IF EVER THERE WAS A SYMPHONY FOR OUR TIME, it must be the 11th Symphony of Dmitri Shostakovich (1957). I’ve been doing a special study of this work for some time and the more I listen to it and analyse how it captivates the listener, the more I am convinced that it speaks right into the world like a TERRIBLE AND OMINOUS WARNING from a parallel universe. Hardly surprising that an audience member yells out “Arrrrgghh” at the end of this video recording. It is music of great beauty and power, casting a spell over the listener from the very first notes. Please do not click away from this, thinking that classical music (so-called) has nothing to tell you. That would be a mistake. For this symphony is like a contemporary epic film score which takes the listeners/viewers on a journey. To listen to it is to participate in the movie, as the music is all-encompassing and sometimes utterly overwhelming, just as music should be.

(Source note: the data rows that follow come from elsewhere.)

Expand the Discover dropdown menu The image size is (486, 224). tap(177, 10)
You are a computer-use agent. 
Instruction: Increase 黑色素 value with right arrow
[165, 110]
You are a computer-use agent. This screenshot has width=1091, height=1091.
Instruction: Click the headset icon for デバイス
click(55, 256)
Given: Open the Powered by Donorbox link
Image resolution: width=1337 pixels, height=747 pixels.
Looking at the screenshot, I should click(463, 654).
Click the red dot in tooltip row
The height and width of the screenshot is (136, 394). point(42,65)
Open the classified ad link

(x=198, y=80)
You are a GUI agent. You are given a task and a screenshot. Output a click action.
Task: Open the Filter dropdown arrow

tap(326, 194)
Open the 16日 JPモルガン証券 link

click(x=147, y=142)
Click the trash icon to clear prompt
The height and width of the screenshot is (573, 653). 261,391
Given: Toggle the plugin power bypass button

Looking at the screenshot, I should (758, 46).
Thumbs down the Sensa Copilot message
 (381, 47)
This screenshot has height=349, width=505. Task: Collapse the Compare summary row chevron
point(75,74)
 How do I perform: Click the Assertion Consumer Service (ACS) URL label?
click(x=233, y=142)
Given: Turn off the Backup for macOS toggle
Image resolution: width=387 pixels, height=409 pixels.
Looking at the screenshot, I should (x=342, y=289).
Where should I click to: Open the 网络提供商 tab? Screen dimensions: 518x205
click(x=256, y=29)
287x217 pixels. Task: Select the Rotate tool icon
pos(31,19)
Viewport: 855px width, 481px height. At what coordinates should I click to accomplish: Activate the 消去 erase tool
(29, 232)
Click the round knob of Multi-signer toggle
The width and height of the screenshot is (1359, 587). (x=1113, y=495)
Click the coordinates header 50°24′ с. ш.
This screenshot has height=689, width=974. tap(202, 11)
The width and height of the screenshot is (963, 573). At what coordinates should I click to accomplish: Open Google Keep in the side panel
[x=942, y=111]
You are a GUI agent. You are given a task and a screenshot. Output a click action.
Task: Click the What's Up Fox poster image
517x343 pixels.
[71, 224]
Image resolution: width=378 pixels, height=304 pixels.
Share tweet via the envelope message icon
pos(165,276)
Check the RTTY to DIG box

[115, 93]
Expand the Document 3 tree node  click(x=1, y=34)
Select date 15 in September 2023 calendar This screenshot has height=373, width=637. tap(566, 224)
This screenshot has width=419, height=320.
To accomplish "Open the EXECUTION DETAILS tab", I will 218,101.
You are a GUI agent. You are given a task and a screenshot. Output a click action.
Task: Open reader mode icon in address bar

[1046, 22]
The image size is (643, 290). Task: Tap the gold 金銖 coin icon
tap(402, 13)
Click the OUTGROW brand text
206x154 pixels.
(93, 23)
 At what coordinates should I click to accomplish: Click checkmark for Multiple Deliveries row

At just about an hour long, this symphony was purportedly written about an event which took place on the 9th January 1905, when the people came to the Tsar’s palace in a vast peaceable crowd to ask for compassion concerning their extreme hardship and poverty. The Tsar happened to be away at the time and the secret police chief ordered troops to open fire on the crowd killing hundreds of people. Shostakovich’s father was one of the survivors in that crowd, so this event meant much to him and his family. The composer reminisced: “The stories [of that event in 1905] deeply affected my imagination. When I was older, I read much about how it all happened… They were carting a mound of murdered children on a sleigh. The boys had been sitting in the trees, looking at the soldiers, and the soldiers shot them – just like that, for fun. They then loaded them on the sleigh and drove off. A sleigh loaded with children’s bodies. And the dead children were smiling. They had been killed so suddenly that they hadn’t had time to be frightened.”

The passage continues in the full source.